■ **EXERCISE BRIEF**:
Each line from the opening of the records that follow to the line with "F1 (664, 2347)" needs to be written out exactly. Add nothing.

*** Opening of SOURCE MATERIAL ***

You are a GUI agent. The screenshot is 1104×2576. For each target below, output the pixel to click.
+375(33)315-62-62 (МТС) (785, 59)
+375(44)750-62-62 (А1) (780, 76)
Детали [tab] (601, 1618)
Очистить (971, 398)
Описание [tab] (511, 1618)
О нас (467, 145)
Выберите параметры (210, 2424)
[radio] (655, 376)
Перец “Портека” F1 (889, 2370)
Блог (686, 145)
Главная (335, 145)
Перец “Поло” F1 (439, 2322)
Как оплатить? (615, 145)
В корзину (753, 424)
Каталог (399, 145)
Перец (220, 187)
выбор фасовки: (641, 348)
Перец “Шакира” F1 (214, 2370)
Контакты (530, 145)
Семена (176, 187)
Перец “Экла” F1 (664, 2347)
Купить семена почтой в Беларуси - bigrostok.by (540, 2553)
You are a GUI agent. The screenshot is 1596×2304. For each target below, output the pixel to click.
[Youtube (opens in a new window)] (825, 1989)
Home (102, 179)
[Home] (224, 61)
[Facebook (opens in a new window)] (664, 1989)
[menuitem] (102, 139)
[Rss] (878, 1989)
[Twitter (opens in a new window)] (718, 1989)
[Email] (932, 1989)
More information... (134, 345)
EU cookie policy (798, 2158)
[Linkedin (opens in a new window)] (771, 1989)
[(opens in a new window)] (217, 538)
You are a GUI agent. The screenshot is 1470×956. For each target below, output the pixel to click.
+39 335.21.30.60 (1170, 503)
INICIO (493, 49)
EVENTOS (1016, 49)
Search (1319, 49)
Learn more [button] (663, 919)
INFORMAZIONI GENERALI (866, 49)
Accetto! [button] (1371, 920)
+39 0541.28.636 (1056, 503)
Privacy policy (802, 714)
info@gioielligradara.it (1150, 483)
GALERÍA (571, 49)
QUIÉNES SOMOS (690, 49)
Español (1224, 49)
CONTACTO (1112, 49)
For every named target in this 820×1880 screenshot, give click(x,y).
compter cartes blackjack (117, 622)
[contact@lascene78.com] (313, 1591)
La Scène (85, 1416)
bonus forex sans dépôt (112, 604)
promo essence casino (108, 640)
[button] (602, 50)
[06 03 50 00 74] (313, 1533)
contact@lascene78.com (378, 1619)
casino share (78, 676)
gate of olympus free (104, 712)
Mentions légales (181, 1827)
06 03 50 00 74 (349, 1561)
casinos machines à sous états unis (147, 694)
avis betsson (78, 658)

*** Close of SOURCE MATERIAL ***

■ **OUTPUT BELOW**:
You are a GUI agent. The screenshot is 1104×2576. For each target below, output the pixel to click.
+375(33)315-62-62 (МТС) (785, 59)
+375(44)750-62-62 (А1) (780, 76)
Детали [tab] (601, 1618)
Очистить (971, 398)
Описание [tab] (511, 1618)
О нас (467, 145)
Выберите параметры (210, 2424)
[radio] (655, 376)
Перец “Портека” F1 (889, 2370)
Блог (686, 145)
Главная (335, 145)
Перец “Поло” F1 (439, 2322)
Как оплатить? (615, 145)
В корзину (753, 424)
Каталог (399, 145)
Перец (220, 187)
выбор фасовки: (641, 348)
Перец “Шакира” F1 (214, 2370)
Контакты (530, 145)
Семена (176, 187)
Перец “Экла” F1 (664, 2347)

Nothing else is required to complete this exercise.